コーンウォールの夏休み 2012年

5 コヴェラック村のお散歩(1)  

 

 

 このコテージは東向きに建てられているので、午前中は正面に陽が当たる。玄関脇のベンチに座って海風に吹かれながら通りを眺める。

 

 

 気持ちがいいのは適度な気温と湿度もさることながら、小さいながらも斜面の前庭があって敷地にゆとりがあること、安っぽい材質の建物や看板が見えないこともあげられるだろう。
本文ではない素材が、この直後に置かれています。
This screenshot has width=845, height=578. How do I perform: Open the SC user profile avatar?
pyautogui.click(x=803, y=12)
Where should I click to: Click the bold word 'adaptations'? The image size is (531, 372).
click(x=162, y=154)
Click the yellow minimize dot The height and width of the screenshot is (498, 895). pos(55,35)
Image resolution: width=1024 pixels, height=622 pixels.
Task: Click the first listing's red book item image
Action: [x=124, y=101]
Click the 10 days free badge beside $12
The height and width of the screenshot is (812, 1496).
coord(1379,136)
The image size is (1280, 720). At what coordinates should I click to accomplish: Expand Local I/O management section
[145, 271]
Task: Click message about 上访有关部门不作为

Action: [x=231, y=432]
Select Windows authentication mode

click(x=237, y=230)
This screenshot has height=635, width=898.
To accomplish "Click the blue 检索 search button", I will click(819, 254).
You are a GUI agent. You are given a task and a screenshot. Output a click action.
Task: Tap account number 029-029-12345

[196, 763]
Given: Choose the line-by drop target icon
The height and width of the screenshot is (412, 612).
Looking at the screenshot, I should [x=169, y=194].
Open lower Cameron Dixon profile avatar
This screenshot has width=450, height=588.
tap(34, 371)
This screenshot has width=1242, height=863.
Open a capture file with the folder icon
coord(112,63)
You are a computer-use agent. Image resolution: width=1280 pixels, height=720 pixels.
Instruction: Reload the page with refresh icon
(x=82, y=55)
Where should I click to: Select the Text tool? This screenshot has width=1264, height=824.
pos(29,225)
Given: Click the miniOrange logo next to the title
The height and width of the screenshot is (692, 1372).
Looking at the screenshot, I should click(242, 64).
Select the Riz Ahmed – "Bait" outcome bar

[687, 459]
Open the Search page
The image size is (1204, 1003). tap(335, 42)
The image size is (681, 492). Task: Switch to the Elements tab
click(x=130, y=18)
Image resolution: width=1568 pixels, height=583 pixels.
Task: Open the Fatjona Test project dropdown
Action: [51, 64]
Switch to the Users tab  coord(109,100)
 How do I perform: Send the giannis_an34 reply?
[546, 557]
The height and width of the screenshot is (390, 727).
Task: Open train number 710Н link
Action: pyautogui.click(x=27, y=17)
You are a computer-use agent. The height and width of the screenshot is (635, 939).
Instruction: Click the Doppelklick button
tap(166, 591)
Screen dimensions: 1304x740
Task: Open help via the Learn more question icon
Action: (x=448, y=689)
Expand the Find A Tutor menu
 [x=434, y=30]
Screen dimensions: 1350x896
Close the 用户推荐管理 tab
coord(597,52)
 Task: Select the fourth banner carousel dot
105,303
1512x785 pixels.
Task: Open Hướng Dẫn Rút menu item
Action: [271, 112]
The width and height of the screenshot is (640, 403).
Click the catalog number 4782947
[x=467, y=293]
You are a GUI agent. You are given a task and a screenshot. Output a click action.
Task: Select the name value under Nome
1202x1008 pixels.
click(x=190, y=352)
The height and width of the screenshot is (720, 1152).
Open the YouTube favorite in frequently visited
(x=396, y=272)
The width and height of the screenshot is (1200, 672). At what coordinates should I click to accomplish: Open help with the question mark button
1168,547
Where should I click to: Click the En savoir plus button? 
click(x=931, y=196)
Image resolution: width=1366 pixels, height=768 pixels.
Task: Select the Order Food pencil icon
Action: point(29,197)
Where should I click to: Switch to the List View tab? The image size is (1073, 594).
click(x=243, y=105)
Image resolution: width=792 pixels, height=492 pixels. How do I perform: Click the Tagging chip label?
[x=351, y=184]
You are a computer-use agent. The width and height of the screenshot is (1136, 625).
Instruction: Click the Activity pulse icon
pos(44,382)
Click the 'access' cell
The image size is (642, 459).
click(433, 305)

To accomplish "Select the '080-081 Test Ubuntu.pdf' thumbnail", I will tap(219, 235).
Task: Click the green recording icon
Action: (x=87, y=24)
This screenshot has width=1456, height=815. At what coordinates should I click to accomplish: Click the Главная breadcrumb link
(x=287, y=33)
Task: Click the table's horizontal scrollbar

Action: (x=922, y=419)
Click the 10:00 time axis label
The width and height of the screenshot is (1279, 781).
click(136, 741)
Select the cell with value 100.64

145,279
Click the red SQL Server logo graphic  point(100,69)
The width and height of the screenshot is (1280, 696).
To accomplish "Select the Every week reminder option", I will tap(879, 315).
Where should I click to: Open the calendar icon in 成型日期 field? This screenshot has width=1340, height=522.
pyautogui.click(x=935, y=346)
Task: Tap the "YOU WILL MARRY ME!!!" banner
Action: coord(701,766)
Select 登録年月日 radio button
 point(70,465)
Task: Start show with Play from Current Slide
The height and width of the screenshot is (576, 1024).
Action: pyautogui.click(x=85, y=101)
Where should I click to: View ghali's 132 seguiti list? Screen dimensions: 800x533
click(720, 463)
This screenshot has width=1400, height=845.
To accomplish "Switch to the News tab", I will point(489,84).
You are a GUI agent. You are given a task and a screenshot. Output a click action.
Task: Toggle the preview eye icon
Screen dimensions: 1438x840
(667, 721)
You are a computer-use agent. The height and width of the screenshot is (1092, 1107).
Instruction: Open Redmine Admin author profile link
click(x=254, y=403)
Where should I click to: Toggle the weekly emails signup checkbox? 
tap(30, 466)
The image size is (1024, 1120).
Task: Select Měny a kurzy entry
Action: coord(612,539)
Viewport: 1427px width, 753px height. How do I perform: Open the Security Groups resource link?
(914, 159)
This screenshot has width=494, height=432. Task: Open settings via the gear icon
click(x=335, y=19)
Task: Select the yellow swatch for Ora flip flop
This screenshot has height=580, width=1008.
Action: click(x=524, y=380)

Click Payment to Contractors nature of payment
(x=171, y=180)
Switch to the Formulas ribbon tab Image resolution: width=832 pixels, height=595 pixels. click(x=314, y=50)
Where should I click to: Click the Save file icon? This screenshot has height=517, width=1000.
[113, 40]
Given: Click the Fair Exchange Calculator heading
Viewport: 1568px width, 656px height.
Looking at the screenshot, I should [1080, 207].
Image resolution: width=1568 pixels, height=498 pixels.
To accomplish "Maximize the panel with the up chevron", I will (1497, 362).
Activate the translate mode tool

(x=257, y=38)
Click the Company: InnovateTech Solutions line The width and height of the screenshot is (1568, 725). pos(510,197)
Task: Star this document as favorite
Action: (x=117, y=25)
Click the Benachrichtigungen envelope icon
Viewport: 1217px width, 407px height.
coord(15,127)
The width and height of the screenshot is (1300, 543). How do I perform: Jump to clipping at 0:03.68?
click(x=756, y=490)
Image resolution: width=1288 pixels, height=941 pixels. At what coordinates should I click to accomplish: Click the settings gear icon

この規模の村になると電柱、電線はあるのだが、電柱は木製で高さもさほどないし、電線も太いのが1本渡されているだけで変圧器らしきものもごく控えめなのが付いているだけだから景観を損ねることもない。

 

 

 

 ベンチに座っていると棟続きの隣家から美味しそうな匂いが漂ってくる。それに、さっきから地元民らしき家族連れや老夫婦が何組も出入りしている。やがて家の前に小さな看板が置かれた。ここは個人でやっている焼菓子のテイクアウェイ専門店なのだった。ケーキの予定を尋ねると、今日(土曜日)は、レモン・ドリズル、日曜日は休みで月曜日にはキャロットケーキを焼くそうだ。

 

 

 この家の前にはテーブルがひとつ置かれていて、そこにはいつもカモメが1羽とまっている。いつ見ても、必ずとまっている。

 

 

 同行者が「潮が引いてるから砂浜に行こう」と呼びに来る。コテージを出て左手に歩いてゆくと、海べりの擁壁上から階段がいくつか伸びていて、砂浜に降りられる。

 

 

 

 ボールランチャーを使って犬を遊ばせている人がいる。犬はボールが飛んでくるのを波打ち際に「伏せ」の姿勢で待ち構えていて、見事に加えては主人のところへ得意げに持ってゆく。

 

 

 

 岩場では女の子が写生をしている。全面の海にも岸辺にもテトラポッドなど見当たらないから写生のしがいもあるというものだ。海藻が色鮮やかにこびりついた岩に砂の流れも相まって、枯山水の庭を見るかのようだ。